Naked mole-rats that breed live longer than non-breeders of the species, defying the prevailing scientific view on reproduction and ageing.
According to evolutionary theory, there is an energy trade-off between breeding and maintaining the body’s many tissues. Reproduction uses some of the energy needed to keep the body healthy, and lifespan decreases as a result.
New research from Germany’s Leibniz Institute on Ageing shows that, at least for the mole rats (Heterocephalus glaber), this isn’t necessarily the case.
The study published in the journal BMC Biology found that naked mole-rats age at different rates once they reach sexual maturity, with reproduction appearing to actually prolong the animals’ lifespans.
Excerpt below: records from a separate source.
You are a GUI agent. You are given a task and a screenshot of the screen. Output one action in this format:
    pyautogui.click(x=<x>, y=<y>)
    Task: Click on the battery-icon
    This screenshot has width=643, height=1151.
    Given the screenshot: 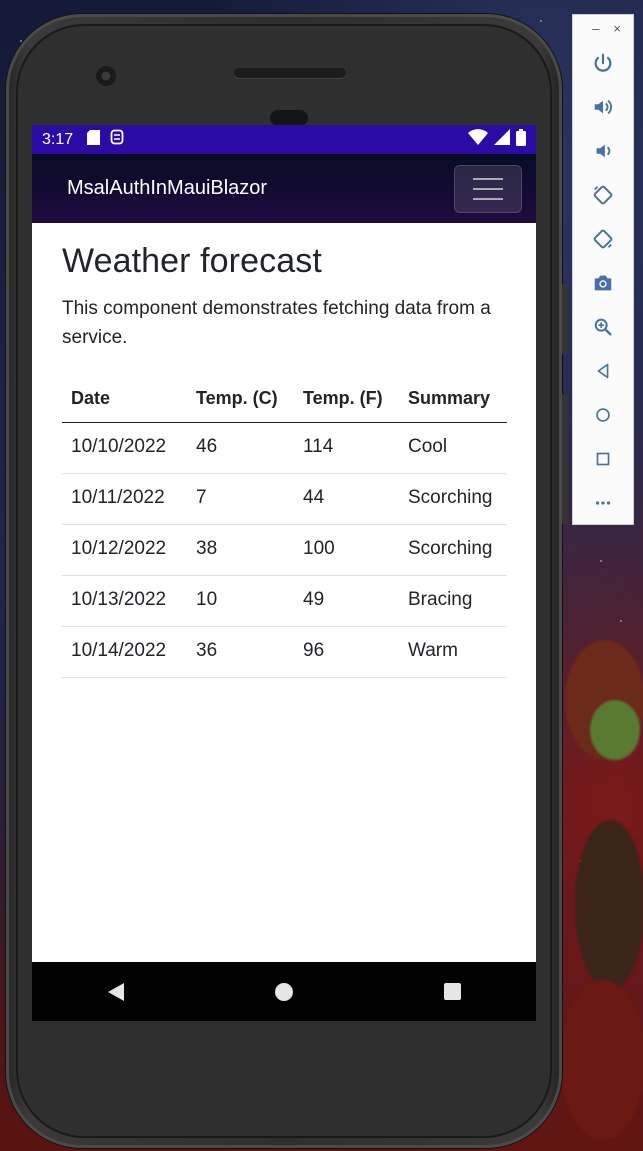 What is the action you would take?
    pyautogui.click(x=521, y=140)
“This goes against the common expectation that mammals either invest resources in a long life or in reproduction,” explains Martin Bens, corresponding author of the study.
Native to the grasslands of tropical East Africa, the naked mole-rat can live for more than 30 years — a lifespan far outpacing those of mice (which average four years) and rats (which rack up five). The present study sought to unravel the genetic mechanisms behind this longevity.
Employing a technique called comparative transcriptome analysis, Bens and colleagues took tissue samples of 10 different organs from breeding and non-breeding naked mole-rats. By examining the RNA in each tissue type, the team could discern which genes were being transcribed to create specific proteins. Samples were also taken from guinea pigs (Cavia porcellus) as a contrasting rodent model.
The analysis revealed stark differences in how gene expression varied among groups. Breeding naked mole-rats showed higher expression of genes relating to muscle regeneration, which may help slow the physical process of ageing and explain why breeders live longer.
Even more remarkable, there was no difference in gene expression between male and female non-breeding naked mole-rats. While the guinea pigs showed a high degree of physical and genetic sexual dimorphism — differences between the sexes — the mole rats only showed sex-specific changes after they started reproducing.
Sexual maturation was also associated with a change in gene expression levels linked to extended life and health span.
The findings add to the naked mole-rat’s already impressive list of biological achievements: it can survive up to 18 minutes without oxygen, numb itself to pain, and has a gene that halts the development of cancerous tumours.
Further studies on naked mole-rats have potential to deepen our understanding of the mechanisms behind puberty in humans.
“Variations in puberty onset have implications for the risk for diseases such as breast cancer or cardiovascular diseases,” explains Bens. “Our data may help identify targets to mitigate these variations.”